> _WHAT IS REQUIRED_: Copy only the lines between the one containing "[Antler Quilt Design, LLC. on Facebook]" and the end of the records, both included, leaving out pictures.

> _SUPPLIED RECORDS_:
════════════════════

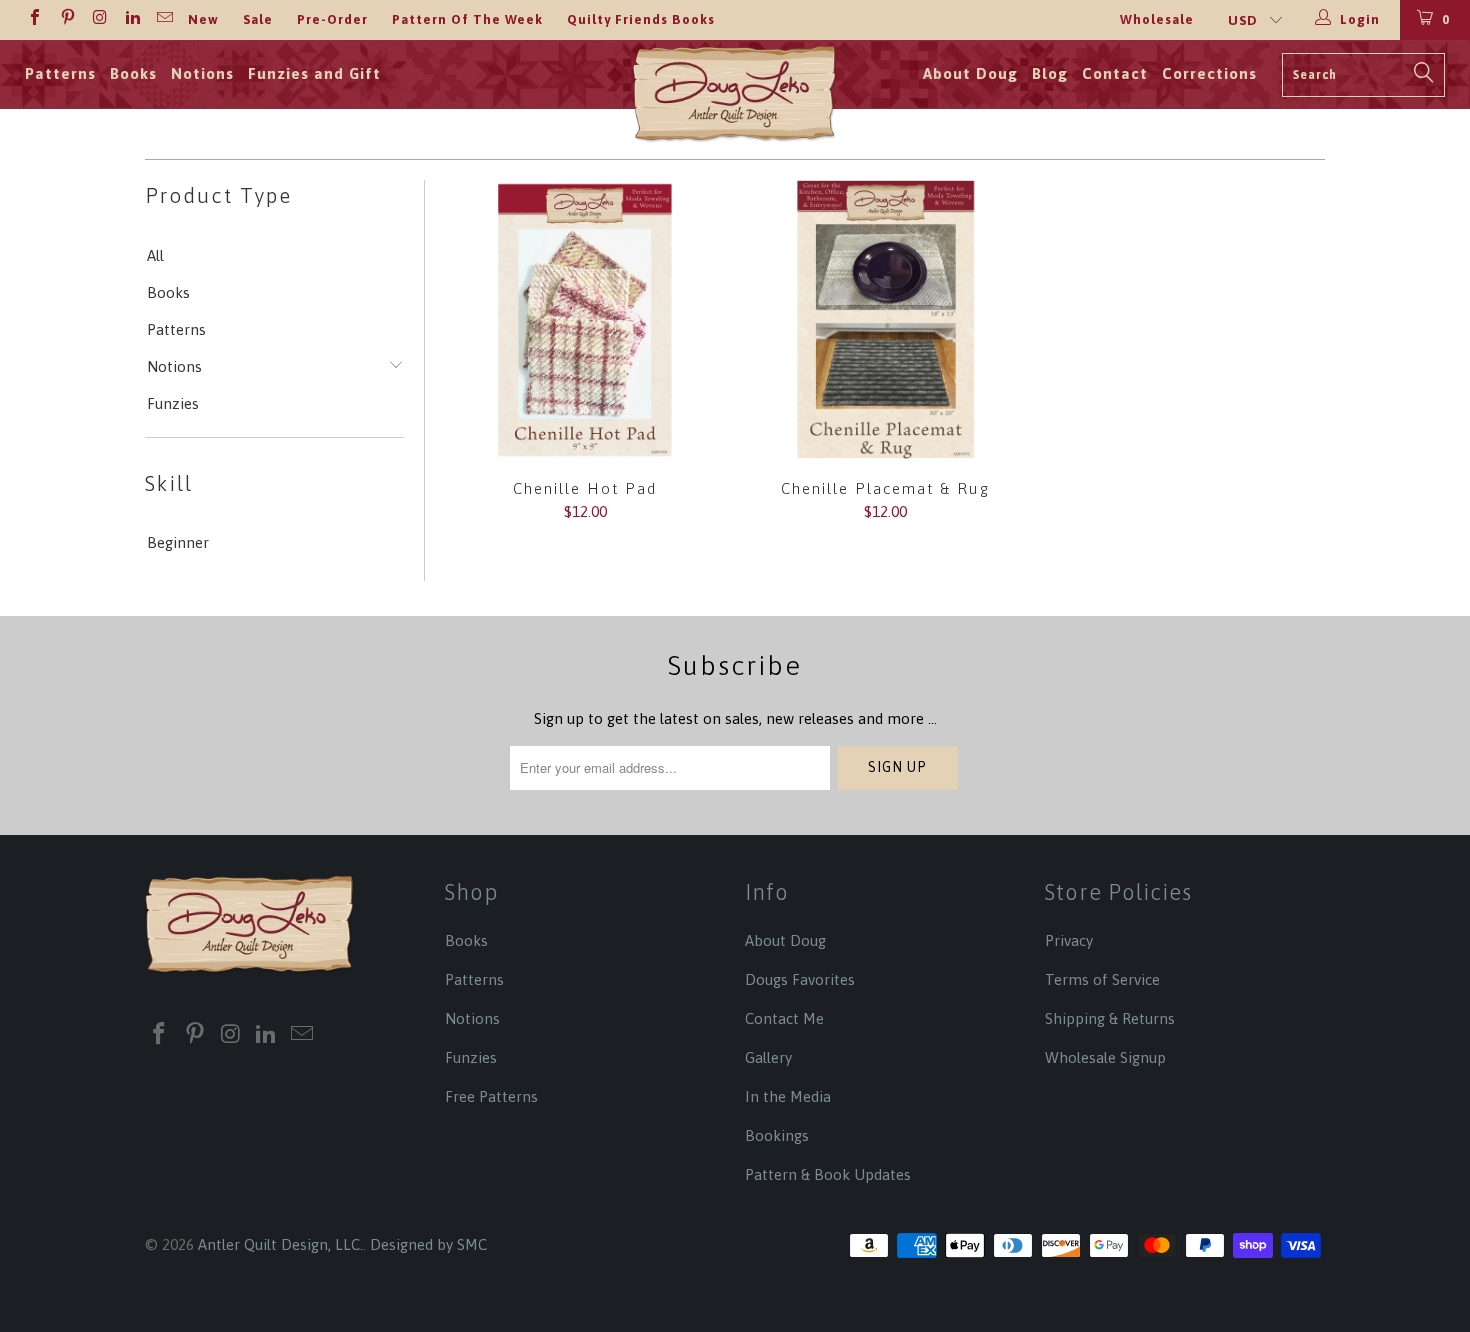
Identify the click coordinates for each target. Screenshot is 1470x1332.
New (203, 19)
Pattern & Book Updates (828, 1174)
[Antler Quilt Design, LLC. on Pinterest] (66, 19)
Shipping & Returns (1110, 1018)
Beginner (178, 542)
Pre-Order (332, 19)
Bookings (777, 1135)
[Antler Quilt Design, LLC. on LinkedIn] (131, 19)
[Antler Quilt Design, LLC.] (735, 99)
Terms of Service (1102, 979)
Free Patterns (491, 1096)
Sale (258, 19)
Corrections (1209, 73)
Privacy (1069, 940)
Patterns (60, 73)
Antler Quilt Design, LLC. (280, 1244)
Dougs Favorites (800, 979)
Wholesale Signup (1105, 1057)
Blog (1050, 73)
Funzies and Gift (314, 73)
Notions (202, 73)
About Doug (970, 73)
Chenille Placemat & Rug (885, 320)
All (155, 255)
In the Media (788, 1096)
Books (133, 73)
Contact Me (784, 1018)
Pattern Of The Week (467, 19)
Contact (1115, 73)
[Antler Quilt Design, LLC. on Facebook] (34, 19)
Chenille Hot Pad (585, 320)
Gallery (768, 1057)
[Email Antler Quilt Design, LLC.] (164, 19)
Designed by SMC (428, 1244)
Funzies (173, 403)
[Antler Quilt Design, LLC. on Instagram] (99, 19)
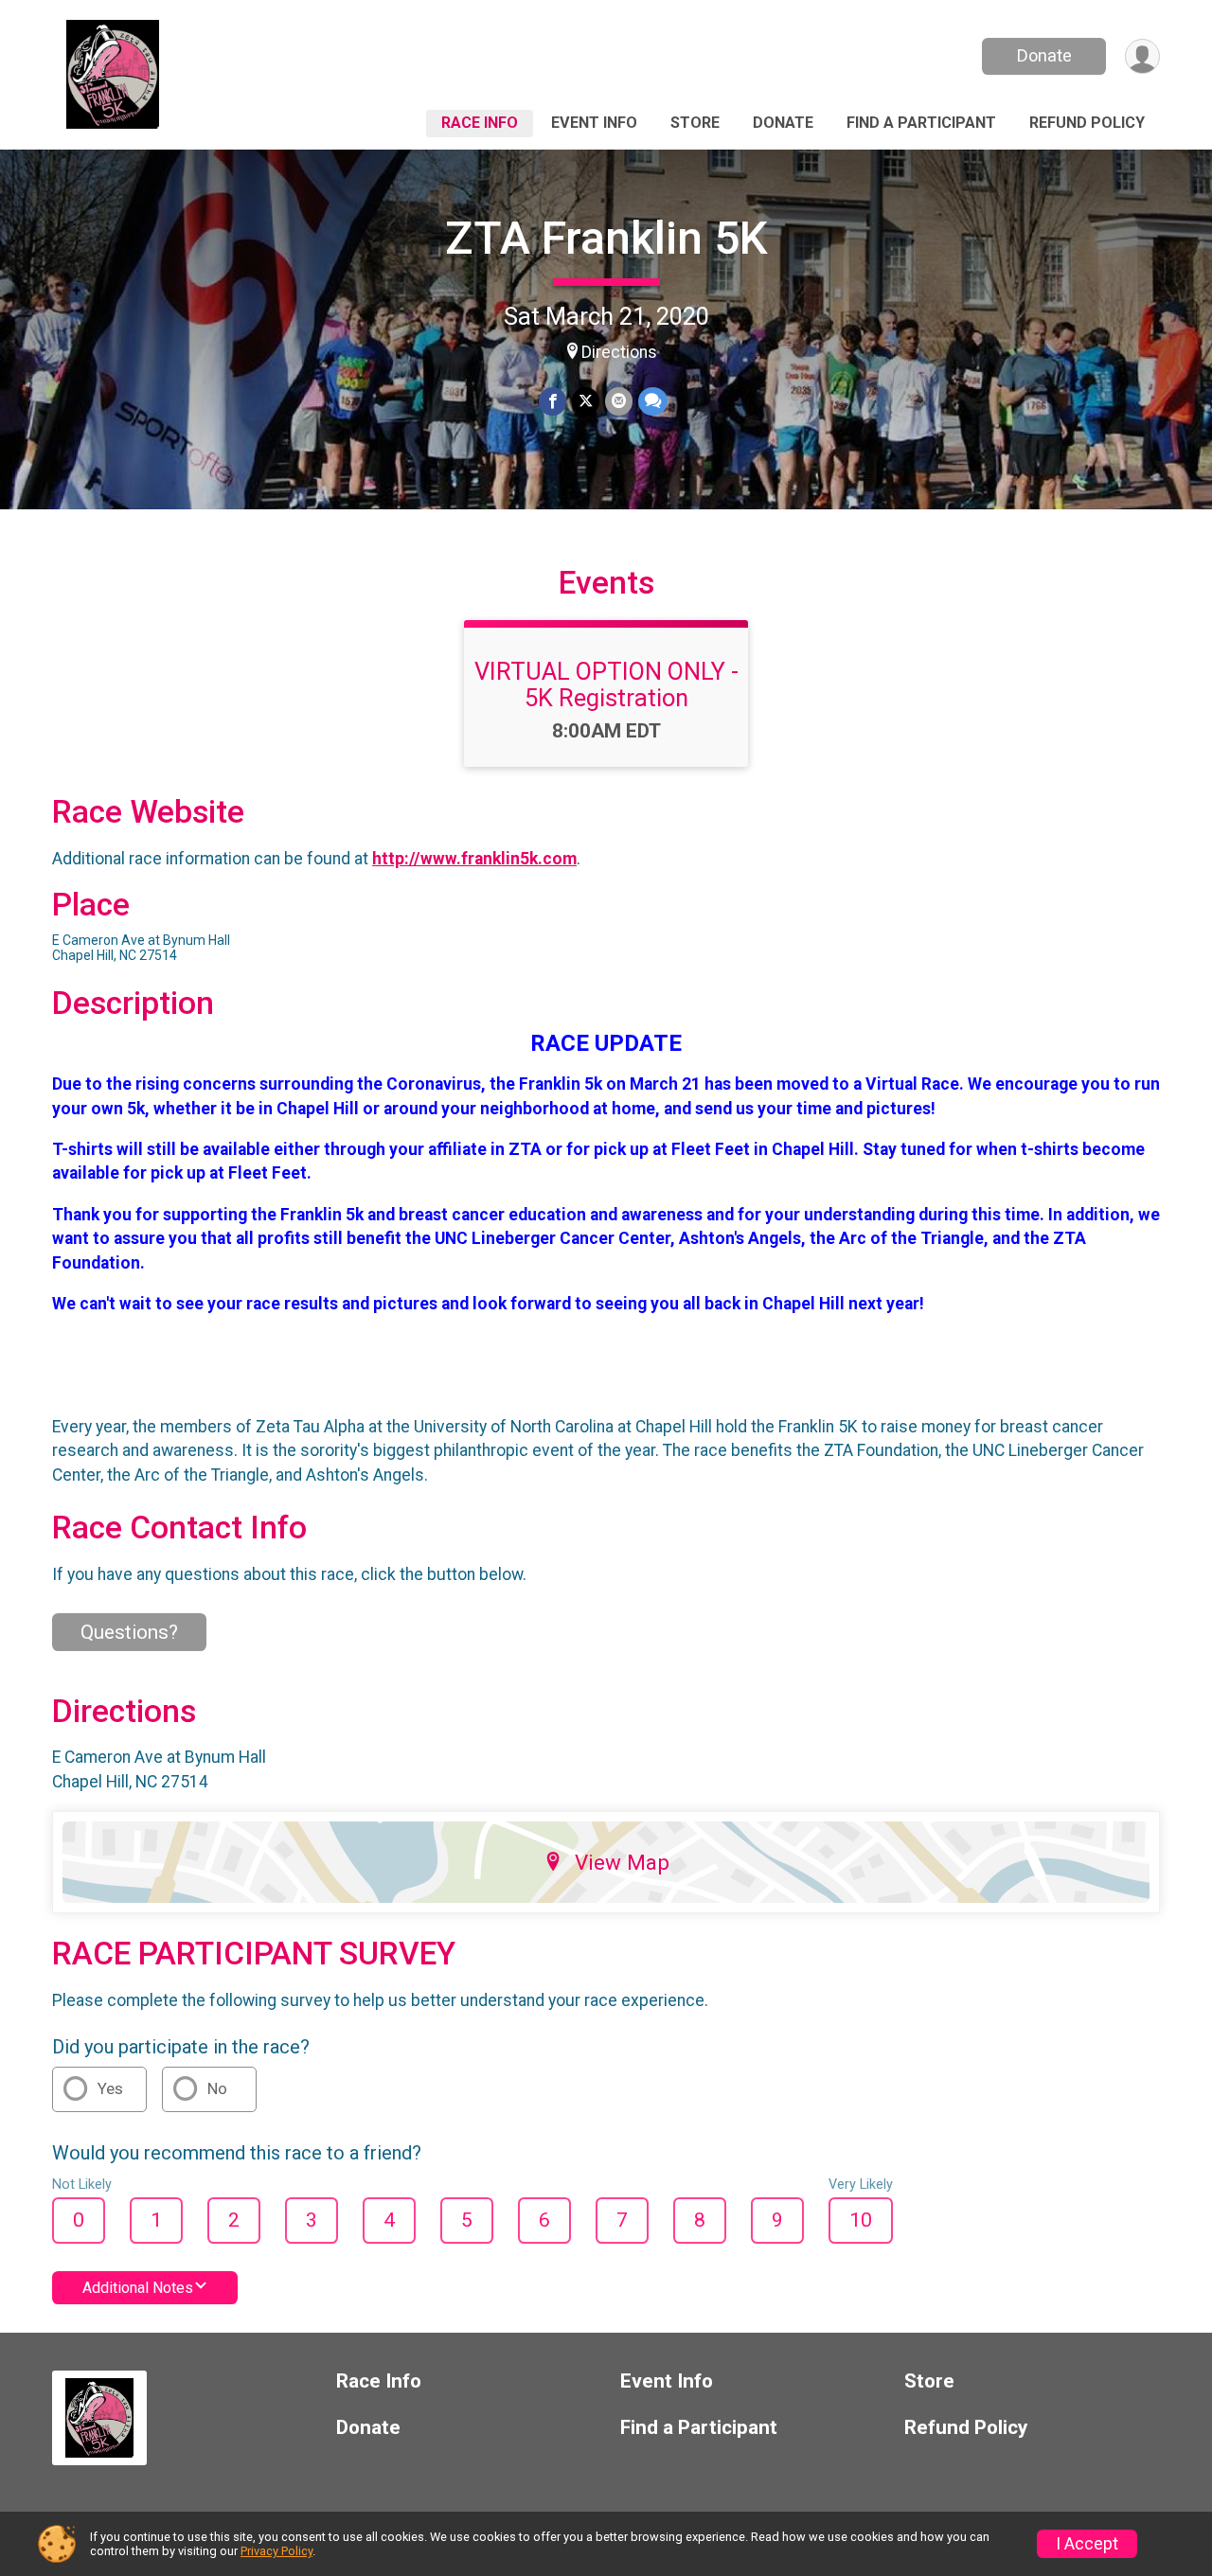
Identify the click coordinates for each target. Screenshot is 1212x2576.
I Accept (1087, 2543)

════════════════════

> _TASK ANSWER_:
[Antler Quilt Design, LLC. on Facebook] (34, 19)
Chenille Hot Pad (585, 320)
Gallery (768, 1057)
[Email Antler Quilt Design, LLC.] (164, 19)
Designed by SMC (428, 1244)
Funzies (173, 403)
[Antler Quilt Design, LLC. on Instagram] (99, 19)
Identify the click coordinates for each target. Screenshot is 1212x2576.
I Accept (1087, 2543)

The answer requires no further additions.